5.1 Anatomy of a data table

Cases (observations)

Each row corresponds to a single unit of analysis: a student, a household, a machine reading. Keep one row per unit to maintain tidy data.

Variables (attributes)

Columns record characteristics of the unit: exam score, income, temperature. Use consistent types and units.

Case | Student | Programme | EntranceScore | HostelResident
---- | ------- | --------- | ------------- | --------------
1    | Anjali  | BSc DS    | 88            | Yes
2    | Karim   | BSc DS    | 73            | No
3    | Meera   | Diploma   | 91            | Yes

5.2 Building a data dictionary

A data dictionary documents every variable so that future analysts understand its meaning.

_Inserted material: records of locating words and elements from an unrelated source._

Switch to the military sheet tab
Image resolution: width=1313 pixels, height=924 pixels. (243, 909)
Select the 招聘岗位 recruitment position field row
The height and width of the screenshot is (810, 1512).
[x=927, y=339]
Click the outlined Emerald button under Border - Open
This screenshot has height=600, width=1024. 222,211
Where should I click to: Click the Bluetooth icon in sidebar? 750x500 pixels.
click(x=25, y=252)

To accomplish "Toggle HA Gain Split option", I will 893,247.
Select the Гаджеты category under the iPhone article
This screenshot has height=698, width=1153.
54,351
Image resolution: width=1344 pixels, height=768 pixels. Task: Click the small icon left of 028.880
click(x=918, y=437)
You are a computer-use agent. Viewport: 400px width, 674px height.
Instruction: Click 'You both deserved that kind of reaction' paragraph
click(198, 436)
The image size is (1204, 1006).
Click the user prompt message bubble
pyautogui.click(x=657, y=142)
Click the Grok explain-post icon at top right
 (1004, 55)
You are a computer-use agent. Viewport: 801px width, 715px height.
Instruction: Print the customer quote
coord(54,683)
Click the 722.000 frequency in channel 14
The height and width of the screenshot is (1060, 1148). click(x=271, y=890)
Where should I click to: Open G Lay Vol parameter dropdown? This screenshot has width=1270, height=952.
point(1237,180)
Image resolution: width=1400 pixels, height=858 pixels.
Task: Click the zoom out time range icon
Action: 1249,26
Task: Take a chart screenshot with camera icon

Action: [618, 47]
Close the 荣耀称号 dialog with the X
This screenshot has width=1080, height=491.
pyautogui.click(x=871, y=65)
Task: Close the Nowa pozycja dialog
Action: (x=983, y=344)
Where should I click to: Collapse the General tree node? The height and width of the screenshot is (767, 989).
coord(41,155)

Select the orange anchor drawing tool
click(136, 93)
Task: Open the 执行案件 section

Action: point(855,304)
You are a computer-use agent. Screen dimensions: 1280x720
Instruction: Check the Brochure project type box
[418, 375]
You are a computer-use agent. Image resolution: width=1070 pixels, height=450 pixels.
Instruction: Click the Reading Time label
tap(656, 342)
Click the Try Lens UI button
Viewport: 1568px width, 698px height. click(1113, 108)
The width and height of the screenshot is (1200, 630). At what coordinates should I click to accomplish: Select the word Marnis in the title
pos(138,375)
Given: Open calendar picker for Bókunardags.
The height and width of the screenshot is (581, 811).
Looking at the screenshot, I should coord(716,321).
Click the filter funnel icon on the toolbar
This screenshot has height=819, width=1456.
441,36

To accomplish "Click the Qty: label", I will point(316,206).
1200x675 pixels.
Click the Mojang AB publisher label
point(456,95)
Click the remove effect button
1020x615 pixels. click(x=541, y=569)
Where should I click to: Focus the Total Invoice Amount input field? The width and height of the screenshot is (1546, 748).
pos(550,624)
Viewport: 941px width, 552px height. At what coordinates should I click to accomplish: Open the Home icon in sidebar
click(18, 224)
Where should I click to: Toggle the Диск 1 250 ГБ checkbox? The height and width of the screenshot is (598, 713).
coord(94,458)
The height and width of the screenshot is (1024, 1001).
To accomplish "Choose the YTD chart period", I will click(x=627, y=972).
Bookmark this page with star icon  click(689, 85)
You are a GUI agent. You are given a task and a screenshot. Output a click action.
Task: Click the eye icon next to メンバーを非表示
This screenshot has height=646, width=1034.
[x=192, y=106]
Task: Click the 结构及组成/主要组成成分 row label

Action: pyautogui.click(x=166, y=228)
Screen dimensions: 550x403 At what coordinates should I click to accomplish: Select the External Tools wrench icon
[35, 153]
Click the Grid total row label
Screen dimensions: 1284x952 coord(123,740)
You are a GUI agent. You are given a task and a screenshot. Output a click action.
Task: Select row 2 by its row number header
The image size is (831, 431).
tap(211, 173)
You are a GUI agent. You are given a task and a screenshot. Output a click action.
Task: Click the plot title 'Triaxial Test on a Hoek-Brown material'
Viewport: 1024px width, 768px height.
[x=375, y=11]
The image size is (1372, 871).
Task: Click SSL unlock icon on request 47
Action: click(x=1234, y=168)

Variable Description Type Valid values / units Notes
Student Full name of learner Categorical (text) String Capitalise first letter
Programme Academic track Categorical (nominal) {"BSc DS", "BS DS", "Diploma"} Use standard abbreviations
EntranceScore Score in entrance exam Numerical (ratio) 0–100 Two decimal places allowed
HostelResident Whether student lives in hostel Categorical (binary) {"Yes", "No"} Map to 1/0 if model requires numeric

5.3 Data quality checks

  • Missing values: track how many and why they are missing (not recorded vs not applicable).
  • Inconsistent units: ensure measurement units are aligned (all weights in kg, not a mix of kg and pounds).
  • Out-of-range entries: validate with domain limits (probabilities cannot exceed 1).
  • Duplicate rows: identify duplicates using unique identifiers.

5.4 Coding categorical variables

Organise categories consistently to avoid typos and analysis errors. Strategies include:

  • Use enumerated codes (1 = Yes, 0 = No) with a lookup table.
  • Store ordered categories with explicit order labels (Poor < Fair < Good < Excellent).
  • Document the meaning of “Other” or “Not Available”.